Has anyone else encountered this issue?
* The error appears randomly, even when the endpoint is otherwise healthy.
* There’s no indication in the logs as to why the 502 is triggered.
* Restarting the endpoint sometimes helps, but the issue returns sporadically.
Possible causes I’ve considered:
* Backend worker or pod becoming temporarily unresponsive.
* Temporary network or infrastructure issues.
* Application-level handler failures that don’t show up in logs.
I’ve seen similar advice for pods (e.g., restarting after a "Bad Gateway" error in Stable Diffusion setups), but nothing specific for serverless endpoints [Stable Diffusion OpenPose Blog].
Would appreciate any insights or suggestions from others who have faced this, or from the RunPod team.
Is there a recommended way to debug or mitigate these intermittent 502 errors on serverless endpoints?
Note: I’ve created 3–4 custom load balancer endpoints so far, and based on my observations, this issue occurs for endpoints where worker takes more than about 1.5 minutes to process a request. It happens most of the time, though occasionally it works without any issues with exact same GPU type and RAM configurations(so here we rule out the issues related to OOM).
I can provide more details on request.
Thanks!
3 Replies
I have confirmed it's a problem with Runpod serverless load balancer system by deploying the exact same docker image as a Pod. I used the proxy to call the FastAPI endpoints and it worked as expected every single time.

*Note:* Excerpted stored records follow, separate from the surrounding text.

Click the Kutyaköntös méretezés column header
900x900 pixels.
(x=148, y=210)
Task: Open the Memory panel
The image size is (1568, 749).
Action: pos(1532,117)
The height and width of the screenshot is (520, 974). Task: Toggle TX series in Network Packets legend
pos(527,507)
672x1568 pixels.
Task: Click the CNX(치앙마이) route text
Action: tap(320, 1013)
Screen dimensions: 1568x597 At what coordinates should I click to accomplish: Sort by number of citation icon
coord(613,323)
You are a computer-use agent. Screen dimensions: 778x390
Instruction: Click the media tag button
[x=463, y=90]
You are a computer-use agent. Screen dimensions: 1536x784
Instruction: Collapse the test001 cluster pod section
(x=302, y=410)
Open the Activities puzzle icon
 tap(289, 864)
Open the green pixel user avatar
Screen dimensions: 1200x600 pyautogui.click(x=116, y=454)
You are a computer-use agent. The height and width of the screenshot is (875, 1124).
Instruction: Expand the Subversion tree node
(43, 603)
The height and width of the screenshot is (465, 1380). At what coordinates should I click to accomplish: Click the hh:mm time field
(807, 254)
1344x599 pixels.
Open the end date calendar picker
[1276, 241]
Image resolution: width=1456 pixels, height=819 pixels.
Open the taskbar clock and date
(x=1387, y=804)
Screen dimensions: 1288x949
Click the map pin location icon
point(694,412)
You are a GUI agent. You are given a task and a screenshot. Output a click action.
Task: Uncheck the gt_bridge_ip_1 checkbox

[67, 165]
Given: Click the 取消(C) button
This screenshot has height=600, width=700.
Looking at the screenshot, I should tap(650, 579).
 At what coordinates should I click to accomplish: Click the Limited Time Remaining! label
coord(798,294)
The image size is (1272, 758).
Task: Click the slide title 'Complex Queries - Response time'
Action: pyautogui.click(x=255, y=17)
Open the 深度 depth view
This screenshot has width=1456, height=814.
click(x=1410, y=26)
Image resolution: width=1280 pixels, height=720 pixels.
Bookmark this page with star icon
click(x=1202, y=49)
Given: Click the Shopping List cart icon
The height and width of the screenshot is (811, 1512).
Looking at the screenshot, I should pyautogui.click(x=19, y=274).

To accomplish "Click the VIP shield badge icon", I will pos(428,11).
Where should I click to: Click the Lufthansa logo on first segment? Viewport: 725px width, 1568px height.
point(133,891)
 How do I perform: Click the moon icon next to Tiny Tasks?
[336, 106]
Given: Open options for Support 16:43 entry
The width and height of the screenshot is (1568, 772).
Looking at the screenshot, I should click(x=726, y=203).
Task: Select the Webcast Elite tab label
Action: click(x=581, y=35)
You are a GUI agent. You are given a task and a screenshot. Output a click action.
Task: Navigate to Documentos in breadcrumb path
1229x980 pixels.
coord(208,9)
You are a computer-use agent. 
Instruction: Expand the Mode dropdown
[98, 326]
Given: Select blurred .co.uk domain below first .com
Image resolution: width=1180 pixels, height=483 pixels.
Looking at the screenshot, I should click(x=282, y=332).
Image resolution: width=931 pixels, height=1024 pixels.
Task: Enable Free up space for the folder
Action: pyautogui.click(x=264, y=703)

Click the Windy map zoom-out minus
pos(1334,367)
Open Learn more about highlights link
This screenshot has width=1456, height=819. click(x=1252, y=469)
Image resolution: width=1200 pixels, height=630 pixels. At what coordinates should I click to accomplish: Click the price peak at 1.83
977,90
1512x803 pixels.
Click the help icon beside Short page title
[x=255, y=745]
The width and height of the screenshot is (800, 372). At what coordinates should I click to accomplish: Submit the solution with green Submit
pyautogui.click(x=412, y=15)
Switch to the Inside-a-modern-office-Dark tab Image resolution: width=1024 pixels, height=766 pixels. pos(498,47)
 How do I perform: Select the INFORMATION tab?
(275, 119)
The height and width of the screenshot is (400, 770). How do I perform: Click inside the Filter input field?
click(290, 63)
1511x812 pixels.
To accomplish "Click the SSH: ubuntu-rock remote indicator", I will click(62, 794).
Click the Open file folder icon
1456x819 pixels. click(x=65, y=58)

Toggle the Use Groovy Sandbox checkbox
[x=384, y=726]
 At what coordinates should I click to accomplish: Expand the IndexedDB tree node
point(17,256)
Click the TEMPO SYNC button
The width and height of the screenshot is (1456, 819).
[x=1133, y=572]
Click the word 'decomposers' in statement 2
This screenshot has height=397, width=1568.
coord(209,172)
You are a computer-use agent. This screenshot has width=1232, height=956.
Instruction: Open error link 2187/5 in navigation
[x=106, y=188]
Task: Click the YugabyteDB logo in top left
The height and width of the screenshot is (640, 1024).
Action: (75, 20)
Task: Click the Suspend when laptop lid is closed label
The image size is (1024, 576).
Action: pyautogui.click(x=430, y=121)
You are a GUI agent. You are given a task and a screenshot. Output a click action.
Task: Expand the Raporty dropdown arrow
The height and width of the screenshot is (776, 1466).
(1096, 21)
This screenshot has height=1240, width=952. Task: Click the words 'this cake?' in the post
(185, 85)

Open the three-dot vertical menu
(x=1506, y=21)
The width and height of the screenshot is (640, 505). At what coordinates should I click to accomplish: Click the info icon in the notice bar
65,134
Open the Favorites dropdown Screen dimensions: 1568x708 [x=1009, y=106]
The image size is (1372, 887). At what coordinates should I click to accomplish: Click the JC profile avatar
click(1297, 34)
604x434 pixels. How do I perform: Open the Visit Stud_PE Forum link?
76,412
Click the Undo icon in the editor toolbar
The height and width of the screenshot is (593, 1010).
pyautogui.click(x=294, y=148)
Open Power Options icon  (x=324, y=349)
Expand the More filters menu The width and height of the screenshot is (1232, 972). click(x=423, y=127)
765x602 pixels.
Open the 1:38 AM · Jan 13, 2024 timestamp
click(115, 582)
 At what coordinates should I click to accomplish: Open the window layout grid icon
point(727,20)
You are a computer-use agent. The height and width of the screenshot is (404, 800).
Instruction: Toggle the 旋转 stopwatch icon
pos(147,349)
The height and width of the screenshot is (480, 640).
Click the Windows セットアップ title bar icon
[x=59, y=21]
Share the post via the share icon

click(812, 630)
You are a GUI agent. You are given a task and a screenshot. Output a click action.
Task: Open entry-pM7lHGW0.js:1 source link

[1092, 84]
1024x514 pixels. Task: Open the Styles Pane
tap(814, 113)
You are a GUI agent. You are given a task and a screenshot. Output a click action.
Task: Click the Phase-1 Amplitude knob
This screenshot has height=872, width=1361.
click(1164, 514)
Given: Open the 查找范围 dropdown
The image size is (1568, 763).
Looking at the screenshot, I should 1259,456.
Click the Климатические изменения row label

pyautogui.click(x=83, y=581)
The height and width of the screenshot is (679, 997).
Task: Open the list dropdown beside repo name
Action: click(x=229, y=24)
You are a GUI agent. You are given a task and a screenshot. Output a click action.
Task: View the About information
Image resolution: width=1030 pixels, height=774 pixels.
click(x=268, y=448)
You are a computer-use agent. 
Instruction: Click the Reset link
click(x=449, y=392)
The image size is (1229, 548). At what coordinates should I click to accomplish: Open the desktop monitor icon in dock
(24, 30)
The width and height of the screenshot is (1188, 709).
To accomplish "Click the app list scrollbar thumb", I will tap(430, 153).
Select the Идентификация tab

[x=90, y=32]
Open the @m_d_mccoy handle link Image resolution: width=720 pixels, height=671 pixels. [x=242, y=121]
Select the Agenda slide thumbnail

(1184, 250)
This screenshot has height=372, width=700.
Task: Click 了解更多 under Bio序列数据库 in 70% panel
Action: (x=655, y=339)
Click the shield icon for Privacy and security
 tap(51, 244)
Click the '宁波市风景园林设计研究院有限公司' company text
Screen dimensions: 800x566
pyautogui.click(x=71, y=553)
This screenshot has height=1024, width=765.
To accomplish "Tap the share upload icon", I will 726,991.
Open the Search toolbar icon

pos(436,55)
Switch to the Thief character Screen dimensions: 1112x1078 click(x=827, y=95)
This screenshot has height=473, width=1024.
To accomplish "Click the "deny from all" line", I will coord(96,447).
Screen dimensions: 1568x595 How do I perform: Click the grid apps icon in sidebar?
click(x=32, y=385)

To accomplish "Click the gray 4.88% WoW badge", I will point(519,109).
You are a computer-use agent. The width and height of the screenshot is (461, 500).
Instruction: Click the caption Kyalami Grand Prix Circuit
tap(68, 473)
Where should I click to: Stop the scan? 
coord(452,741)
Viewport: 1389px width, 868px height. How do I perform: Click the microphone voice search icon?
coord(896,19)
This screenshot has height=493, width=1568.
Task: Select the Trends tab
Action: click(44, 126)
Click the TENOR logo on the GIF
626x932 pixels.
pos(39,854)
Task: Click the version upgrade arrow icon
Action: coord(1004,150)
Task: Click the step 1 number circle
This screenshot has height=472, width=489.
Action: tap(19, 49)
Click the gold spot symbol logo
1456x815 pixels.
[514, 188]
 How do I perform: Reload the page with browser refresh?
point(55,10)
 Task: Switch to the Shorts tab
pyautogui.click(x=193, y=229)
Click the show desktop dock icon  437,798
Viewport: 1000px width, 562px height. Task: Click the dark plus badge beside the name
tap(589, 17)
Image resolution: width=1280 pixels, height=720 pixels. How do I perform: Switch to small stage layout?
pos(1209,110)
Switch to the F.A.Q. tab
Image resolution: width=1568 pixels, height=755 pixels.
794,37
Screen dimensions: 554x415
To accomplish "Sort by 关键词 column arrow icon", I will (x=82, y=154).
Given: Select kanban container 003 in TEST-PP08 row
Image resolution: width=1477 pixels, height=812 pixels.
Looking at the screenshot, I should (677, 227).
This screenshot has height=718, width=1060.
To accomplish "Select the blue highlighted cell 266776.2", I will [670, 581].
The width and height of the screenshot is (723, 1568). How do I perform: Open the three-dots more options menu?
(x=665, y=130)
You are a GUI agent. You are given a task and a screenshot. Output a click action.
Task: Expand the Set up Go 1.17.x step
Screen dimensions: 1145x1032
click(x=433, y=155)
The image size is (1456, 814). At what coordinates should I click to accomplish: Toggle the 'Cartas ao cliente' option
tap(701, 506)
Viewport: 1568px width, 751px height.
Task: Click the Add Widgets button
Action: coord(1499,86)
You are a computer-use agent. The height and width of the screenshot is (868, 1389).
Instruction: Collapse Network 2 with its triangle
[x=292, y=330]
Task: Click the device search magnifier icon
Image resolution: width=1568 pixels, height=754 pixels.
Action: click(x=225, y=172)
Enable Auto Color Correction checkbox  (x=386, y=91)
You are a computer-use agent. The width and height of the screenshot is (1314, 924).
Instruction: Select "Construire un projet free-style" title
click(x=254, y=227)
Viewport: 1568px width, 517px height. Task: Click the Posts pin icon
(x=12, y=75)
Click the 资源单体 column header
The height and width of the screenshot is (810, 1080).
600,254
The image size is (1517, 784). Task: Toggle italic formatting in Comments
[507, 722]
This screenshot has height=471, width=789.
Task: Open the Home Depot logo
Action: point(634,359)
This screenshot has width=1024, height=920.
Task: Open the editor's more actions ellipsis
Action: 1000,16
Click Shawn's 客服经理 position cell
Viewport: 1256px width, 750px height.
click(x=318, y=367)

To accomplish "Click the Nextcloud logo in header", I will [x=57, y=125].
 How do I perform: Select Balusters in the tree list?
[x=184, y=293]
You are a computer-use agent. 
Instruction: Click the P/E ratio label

can you DM me details, ill work with you to see if its a bug or something else, can setup a meeting as well through DMs
normally these things go through support, you can still open a ticket but i've been closely involved with load balancer and we are actively trying to get it to GA stage from current beta
Shared the details over DM for now. I will open a new ticket as soon as my current one is closed.